Samuel Eto’o appelle la CAF à réformer l’arbitrage après la CAN

Une prise de parole publique sur un enjeu continental
Samuel Eto’o, président de la Fédération camerounaise de football (FECAFOOT), s’est exprimé récemment sur une question sensible de la dernière Coupe d’Afrique des Nations. Dans un entretien accordé à une chaîne internationale, la légende du football africain a abordé le thème de l’arbitrage, un sujet récurrent durant la compétition continentale.
Un plaidoyer pour l’humain et pour le progrès
L’ancien attaquant international a adopté une posture à la fois nuancée et ferme. Il a d’abord tenu à rappeler la nature humaine des arbitres, refusant toute accusation systématique qui ignorerait cette réalité. Pour Eto’o, la passion et la frustration générées par le jeu ne doivent pas occulter le facteur humain inhérent à cette fonction.

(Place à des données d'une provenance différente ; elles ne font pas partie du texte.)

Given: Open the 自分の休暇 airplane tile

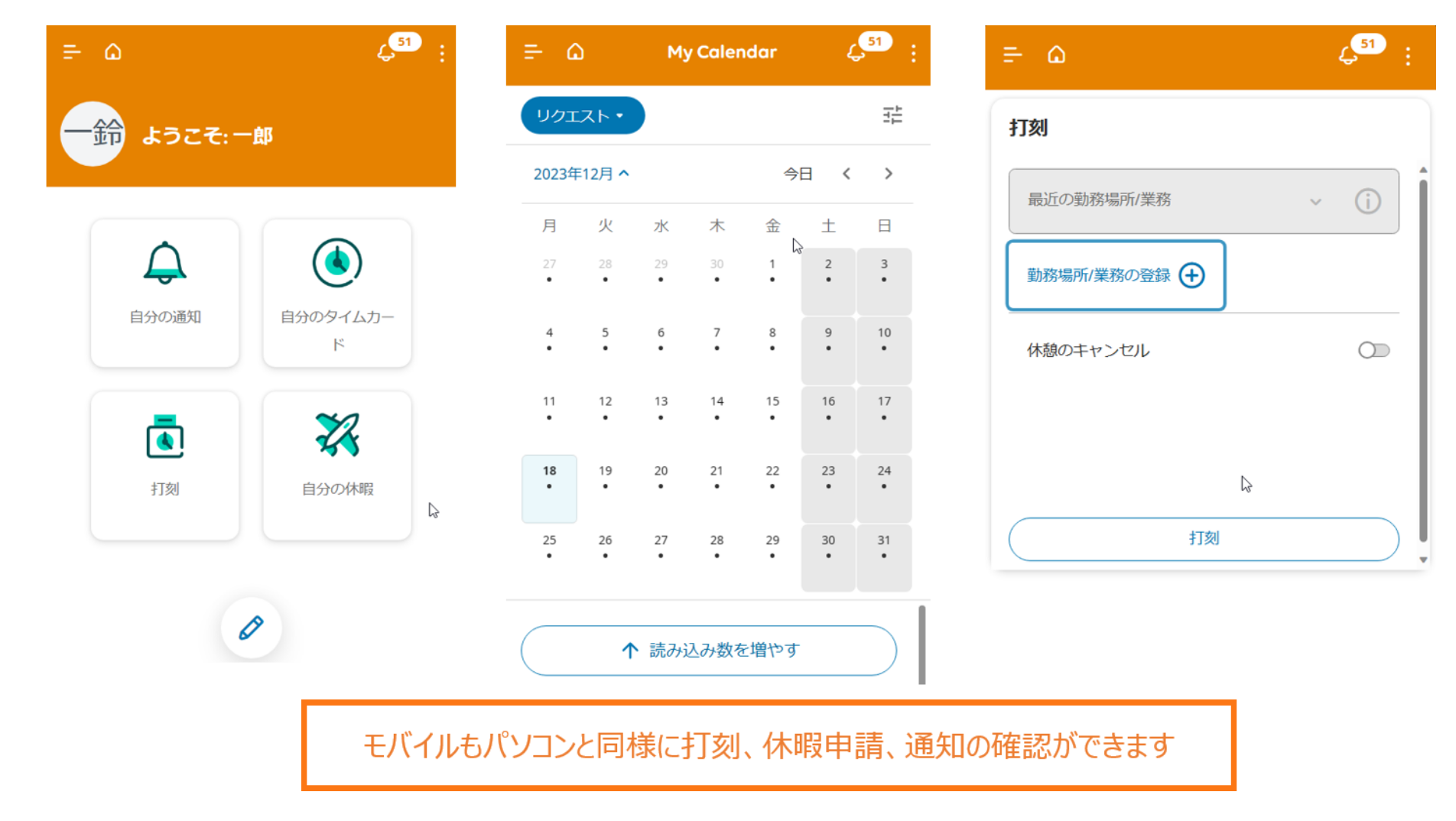Looking at the screenshot, I should (x=336, y=465).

Cependant, le dirigeant camerounais n’a pas éludé les problèmes observés. Il a reconnu sans détour que certaines décisions prises durant le tournoi avaient eu un impact significatif, au point de marquer durablement cette édition. Selon lui, ces situations ont parfois détourné l’attention de l’essentiel : la qualité du football produit sur le terrain.
La balle dans le camp de l’instance dirigeante
Le cœur du message de Samuel Eto’o s’adresse directement à la Confédération Africaine de Football (CAF). Il estime que l’instance continentale a désormais la responsabilité d’analyser en profondeur les dysfonctionnements constatés. Cette introspection est présentée comme une étape nécessaire pour identifier et mettre en œuvre les correctifs appropriés.
Interpellé pour clarifier sa pensée, l’ancien Ballon d’Or africain a été explicite : les « faits de jeu » évoqués correspondent bien à des erreurs d’arbitrage. Il a immédiatement précisé que cette reconnaissance ne devait pas mener à une diabolisation, réaffirmant la commune humanité des officiels.
Un appel pour l’avenir du football africain
La prise de parole d’Eto’o, bien que mesurée dans sa forme, porte un message fort sur l’avenir du football en Afrique. Pour lui, l’amélioration des mécanismes et de la formation arbitrale est un passage obligé pour que la compétition sportive reste au centre de l’attention. L’objectif est que les performances des équipes et la beauté du jeu ne soient plus éclipsées par des polémiques décisionnelles.
Cette intervention relance le débat sur la modernisation et la crédibilité de l’arbitrage sur le continent, à un moment où la CAN gagne en stature et en audience mondiale. Elle place la CAF face à ses responsabilités en matière de gouvernance et d’évolution des standards du jeu.